Discontinuation rates for drug therapy were 22 percent for placebo and 32 percent for amiodarone. Seven percent of patients in the medication and placebo groups ended up on open-label amiodarone, and 14 percent of patients in the ICD group crossed over to open-label amiodarone during follow-up. Eleven percent of patients in the drug and placebo groups crossed over to an ICD. The most common negative side effects of amiodarone were tremor (4 percent) and increased hypothyroidism (6 percent). Complications in the ICD group occurred as well, with 5 percent of participants having problems at the time of implantation and 9 percent during follow-up. This included events necessitating surgery, hospitalization, or other medical therapy.
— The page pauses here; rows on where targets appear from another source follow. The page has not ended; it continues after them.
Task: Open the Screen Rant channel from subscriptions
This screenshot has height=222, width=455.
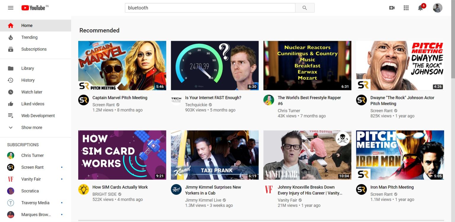Action: pos(32,167)
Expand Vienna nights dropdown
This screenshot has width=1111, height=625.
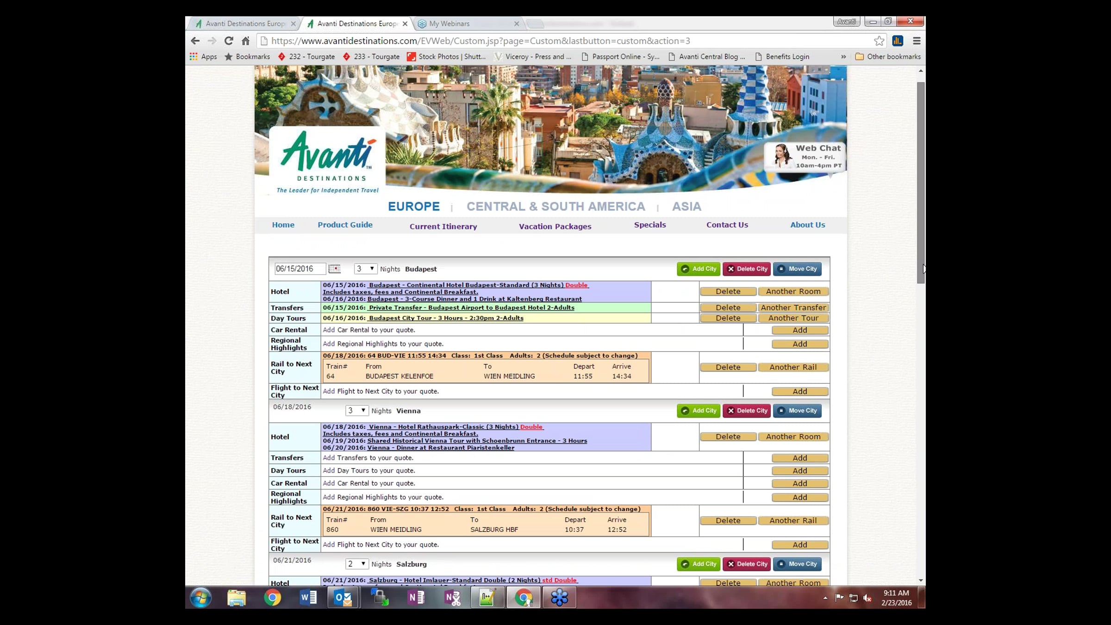pyautogui.click(x=357, y=411)
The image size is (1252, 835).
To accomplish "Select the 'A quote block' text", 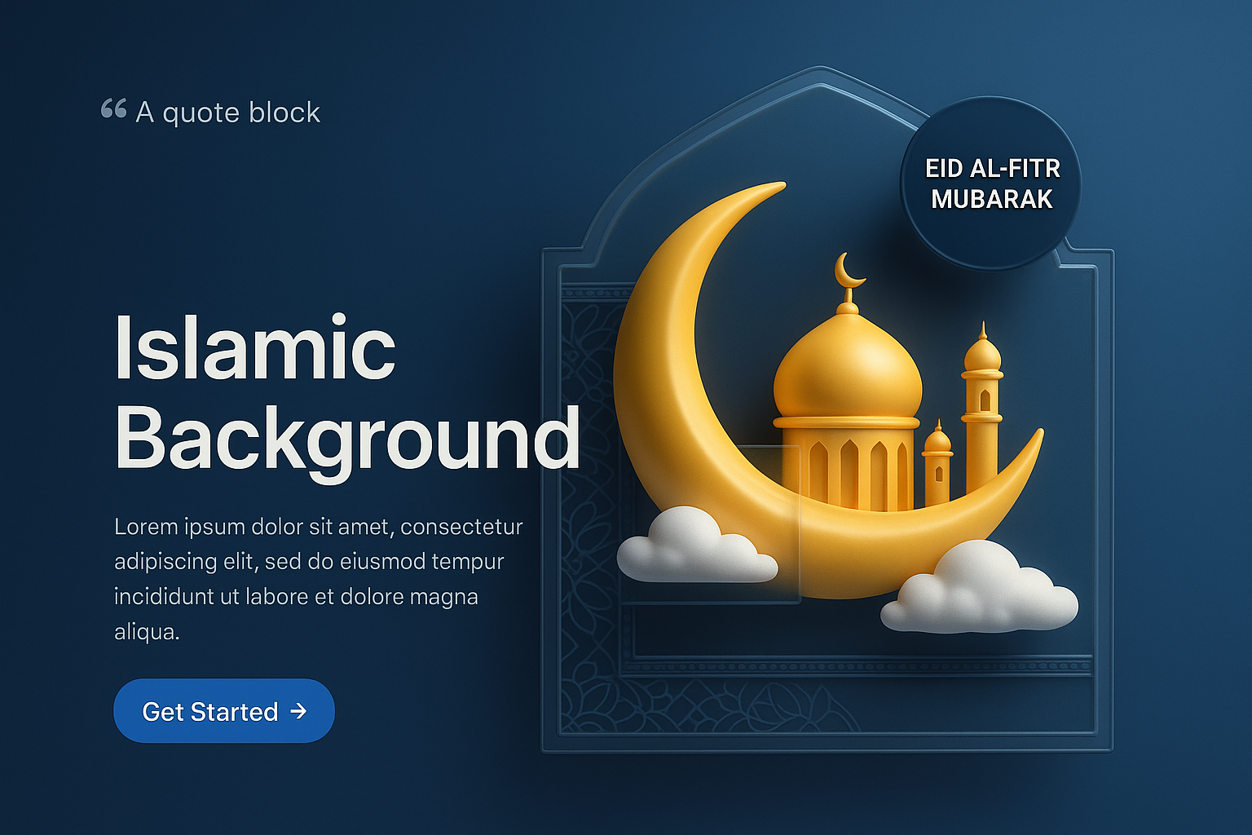I will [228, 112].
Death occurred in 29 percent of patients receiving placebo, 28 percent of patients receiving amiodarone, and 22 percent of patients in the ICD group. Thus, ICD use reduced the risk of death by 7 percent. Amiodarone did not make a significant difference.
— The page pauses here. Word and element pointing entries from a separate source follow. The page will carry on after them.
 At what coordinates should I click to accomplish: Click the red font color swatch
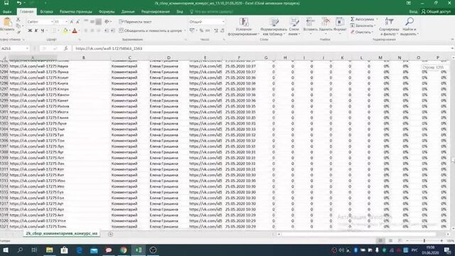(x=75, y=31)
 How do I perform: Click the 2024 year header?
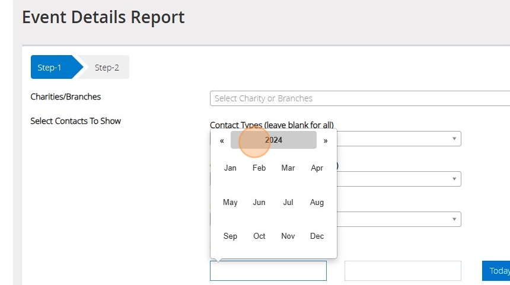click(x=273, y=140)
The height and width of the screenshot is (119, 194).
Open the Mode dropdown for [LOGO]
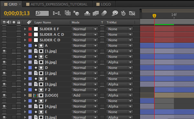[x=85, y=95]
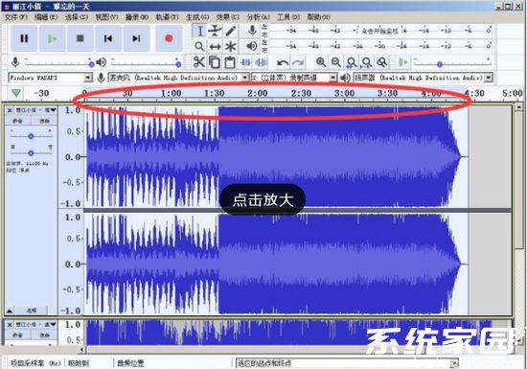Select the Envelope tool
The height and width of the screenshot is (369, 527).
(215, 31)
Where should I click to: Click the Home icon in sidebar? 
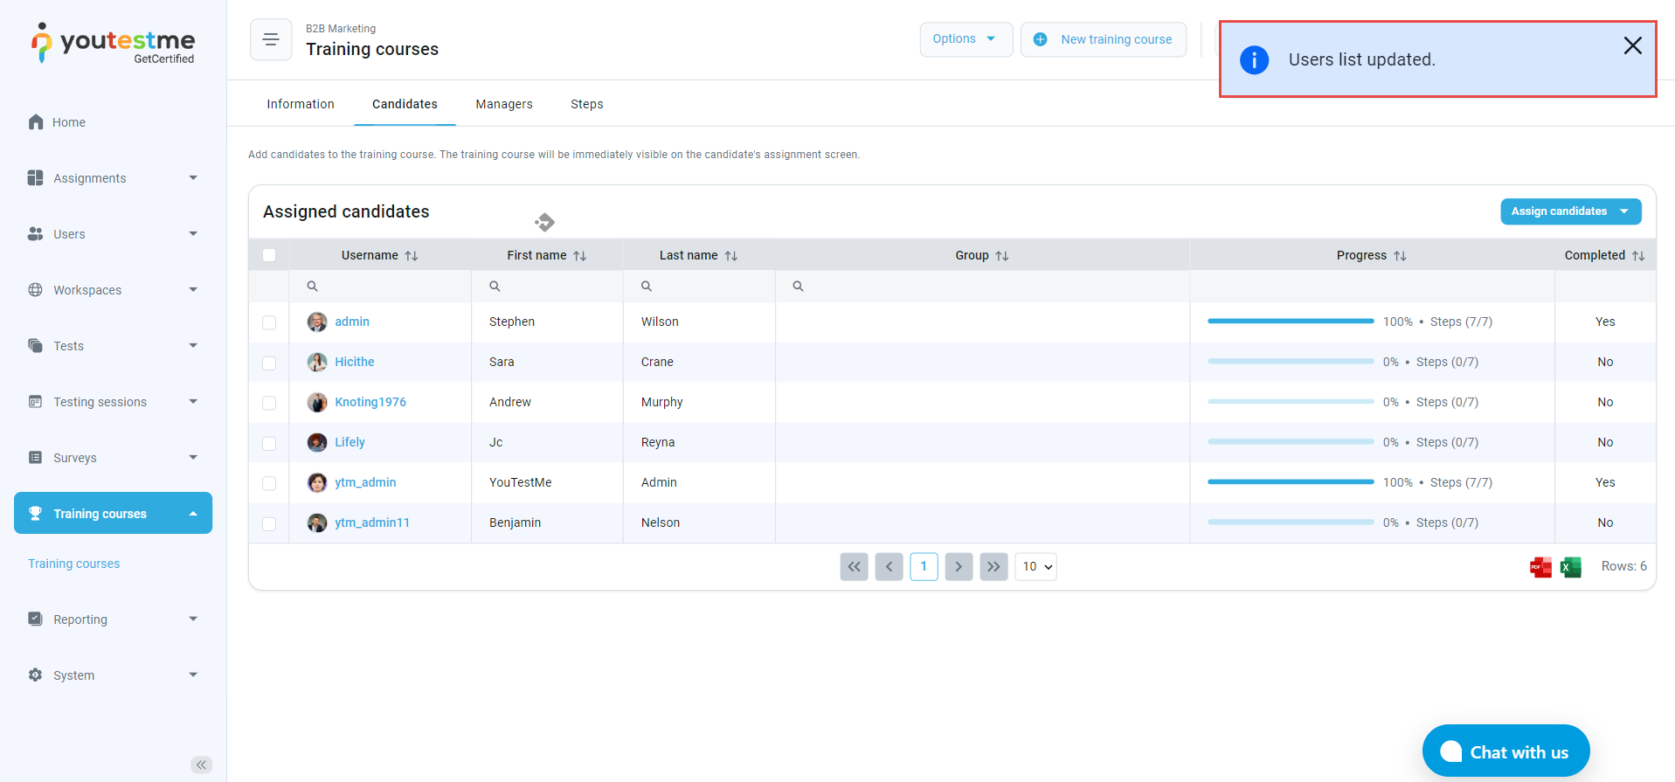coord(36,122)
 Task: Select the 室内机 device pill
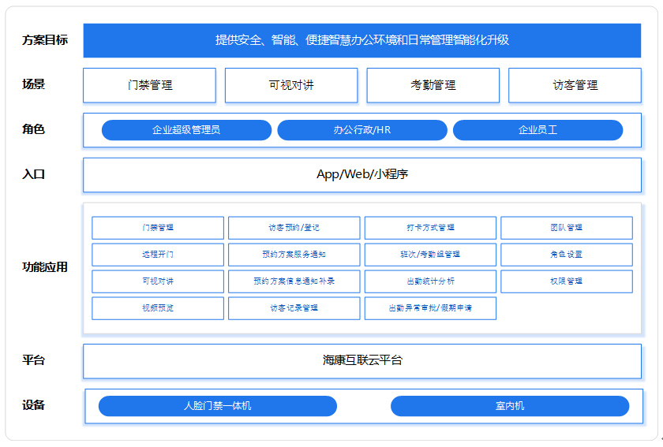point(510,406)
Approximately one third of patients in the ICD group received shocks from their devices, with 68 percent being shocked for rapid ventricular tachycardia or ventricular fibrillation. ICD therapy led to a significant absolute reduction in mortality of 11.9 percent in patients with NYHA class II CHF but no significant risk reduction in patients with NYHA class III CHF. Amiodarone did not decrease risk of death in patients with NYHA class II CHF, but it relatively increased the risk of death by 44 percent in patients with NYHA class III CHF. The use of ICDs reduced the absolute risk of death by 7.2 percent at five years, whereas amiodarone therapy showed no benefit.
The authors conclude that conservatively programmed, shock-only ICDs significantly decrease the relative risk of death in patients with CHF, whereas amiodarone has no positive effect on survival. Other defibrillator studies have shown increased benefit for patients with lower ejection fractions or with NYHA class III CHF. Thus, the lack of benefit found for patients with NYHA class III CHF in this study should be considered in the context of the larger evidence base.
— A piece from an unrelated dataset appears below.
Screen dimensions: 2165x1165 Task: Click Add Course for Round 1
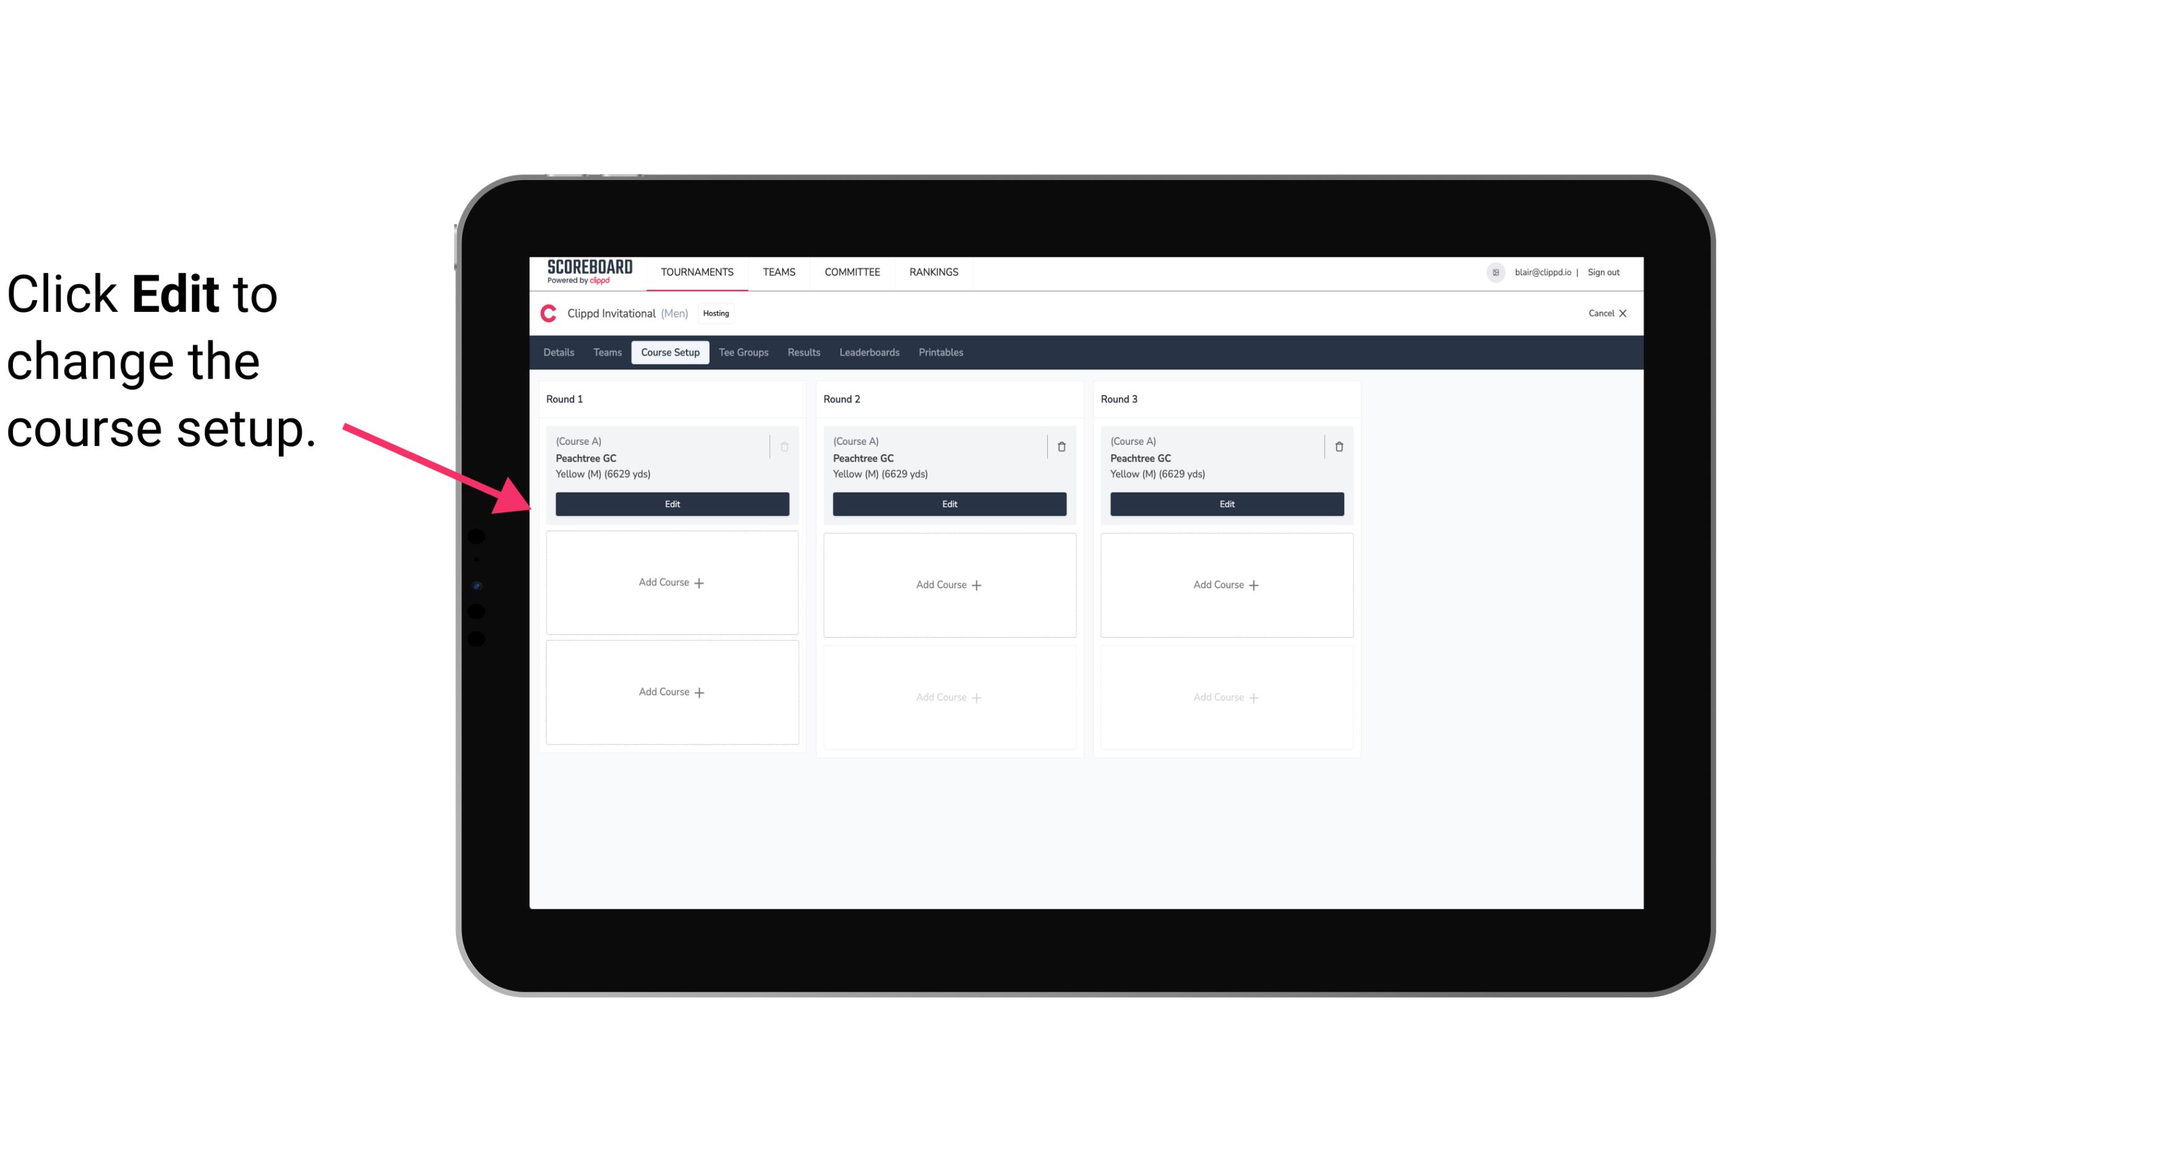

Because this study used only single-lead, shock-only treatment, these findings may not apply to all types of ICDs.
Bardy GH, et al. Amiodarone or an implantable cardioverter–defibrillator for congestive heart failure [published correction appears in N Engl J Med May 19, 2005;352:2146]. N Engl J Med. January 20, 2005;352:225–37.
editor’s note: In an accompanying editorial,1 McClellan and Tunis discuss how the Centers for Medicare and Medicaid Services (CMS) will respond to this study. In short, CMS will expand coverage, coordinate patient registries, and support clinical outcomes research. Physicians should know that CMS will use the evidence derived from this process to inform future coverage decisions. At an estimated reimbursement of $30,000 per ICD for the potentially 500,000 newly covered patients, this type of evidence-informed oversight seems appropriate. For now, the evidence is trending toward ICDs as a routine addition to the CHF armamentarium. Thus, family physicians should consider whether their patients with CHF are at high risk for arrhythmia and consult for this intervention after discussing the risks and benefits. Furthermore, this should prompt reevaluation of the entire treatment plan. Often patients are not receiving proven treatments (e.g., angiotensin-converting enzyme inhibitors, beta blockers), and the outcomes observed in this trial were in patients on appropriate medical therapy.—c.c.
1. McClellan MB, Tunis SR. Medicare coverage of ICDs. N Engl J Med. 2005;352;222–4.